## WHAT THIS TASK INVOLVES
Your job is to transcribe the material exactly. Keep every line.
---------- MATERIAL FOR THIS EXERCISE ----------
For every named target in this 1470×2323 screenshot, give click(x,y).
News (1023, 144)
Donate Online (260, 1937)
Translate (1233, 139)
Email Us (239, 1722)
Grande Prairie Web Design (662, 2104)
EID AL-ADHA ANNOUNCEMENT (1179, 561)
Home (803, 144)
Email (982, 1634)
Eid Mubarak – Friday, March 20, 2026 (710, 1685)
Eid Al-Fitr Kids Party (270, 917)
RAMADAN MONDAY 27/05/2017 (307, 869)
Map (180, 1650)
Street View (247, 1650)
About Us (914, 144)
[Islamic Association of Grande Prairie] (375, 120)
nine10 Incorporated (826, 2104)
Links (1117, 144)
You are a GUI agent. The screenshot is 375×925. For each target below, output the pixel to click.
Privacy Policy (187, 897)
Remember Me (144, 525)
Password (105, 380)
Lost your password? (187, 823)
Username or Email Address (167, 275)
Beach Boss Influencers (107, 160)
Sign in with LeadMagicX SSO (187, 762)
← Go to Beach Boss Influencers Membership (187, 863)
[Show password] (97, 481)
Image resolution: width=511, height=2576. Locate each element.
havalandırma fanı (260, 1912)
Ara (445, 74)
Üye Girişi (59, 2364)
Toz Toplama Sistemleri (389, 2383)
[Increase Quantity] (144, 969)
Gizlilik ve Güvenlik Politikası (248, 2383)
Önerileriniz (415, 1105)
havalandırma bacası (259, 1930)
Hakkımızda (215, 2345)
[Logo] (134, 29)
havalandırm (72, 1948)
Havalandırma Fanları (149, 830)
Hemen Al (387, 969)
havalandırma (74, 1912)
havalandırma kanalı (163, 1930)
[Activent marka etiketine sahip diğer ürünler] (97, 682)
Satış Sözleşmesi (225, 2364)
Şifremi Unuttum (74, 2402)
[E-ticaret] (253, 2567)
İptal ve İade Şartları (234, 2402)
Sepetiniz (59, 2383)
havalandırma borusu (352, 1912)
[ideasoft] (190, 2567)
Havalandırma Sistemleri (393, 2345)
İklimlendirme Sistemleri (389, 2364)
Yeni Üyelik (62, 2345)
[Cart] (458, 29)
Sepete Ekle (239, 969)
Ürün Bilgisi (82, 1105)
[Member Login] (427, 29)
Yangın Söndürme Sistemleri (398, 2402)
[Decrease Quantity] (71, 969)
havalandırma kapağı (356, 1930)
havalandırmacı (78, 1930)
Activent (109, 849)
----------
## SOLUTION FOR THIS PROBLEM
For every named target in this 1470×2323 screenshot, give click(x,y).
News (1023, 144)
Donate Online (260, 1937)
Translate (1233, 139)
Email Us (239, 1722)
Grande Prairie Web Design (662, 2104)
EID AL-ADHA ANNOUNCEMENT (1179, 561)
Home (803, 144)
Email (982, 1634)
Eid Mubarak – Friday, March 20, 2026 (710, 1685)
Eid Al-Fitr Kids Party (270, 917)
RAMADAN MONDAY 27/05/2017 (307, 869)
Map (180, 1650)
Street View (247, 1650)
About Us (914, 144)
[Islamic Association of Grande Prairie] (375, 120)
nine10 Incorporated (826, 2104)
Links (1117, 144)
You are a GUI agent. The screenshot is 375×925. For each target below, output the pixel to click.
Privacy Policy (187, 897)
Remember Me (144, 525)
Password (105, 380)
Lost your password? (187, 823)
Username or Email Address (167, 275)
Beach Boss Influencers (107, 160)
Sign in with LeadMagicX SSO (187, 762)
← Go to Beach Boss Influencers Membership (187, 863)
[Show password] (97, 481)
Image resolution: width=511, height=2576. Locate each element.
havalandırma fanı (260, 1912)
Ara (445, 74)
Üye Girişi (59, 2364)
Toz Toplama Sistemleri (389, 2383)
[Increase Quantity] (144, 969)
Gizlilik ve Güvenlik Politikası (248, 2383)
Önerileriniz (415, 1105)
havalandırma bacası (259, 1930)
Hakkımızda (215, 2345)
[Logo] (134, 29)
havalandırm (72, 1948)
Havalandırma Fanları (149, 830)
Hemen Al (387, 969)
havalandırma (74, 1912)
havalandırma kanalı (163, 1930)
[Activent marka etiketine sahip diğer ürünler] (97, 682)
Satış Sözleşmesi (225, 2364)
Şifremi Unuttum (74, 2402)
[E-ticaret] (253, 2567)
İptal ve İade Şartları (234, 2402)
Sepetiniz (59, 2383)
havalandırma borusu (352, 1912)
[ideasoft] (190, 2567)
Havalandırma Sistemleri (393, 2345)
İklimlendirme Sistemleri (389, 2364)
Yeni Üyelik (62, 2345)
[Cart] (458, 29)
Sepete Ekle (239, 969)
Ürün Bilgisi (82, 1105)
[Member Login] (427, 29)
Yangın Söndürme Sistemleri (398, 2402)
[Decrease Quantity] (71, 969)
havalandırma kapağı (356, 1930)
havalandırmacı (78, 1930)
Activent (109, 849)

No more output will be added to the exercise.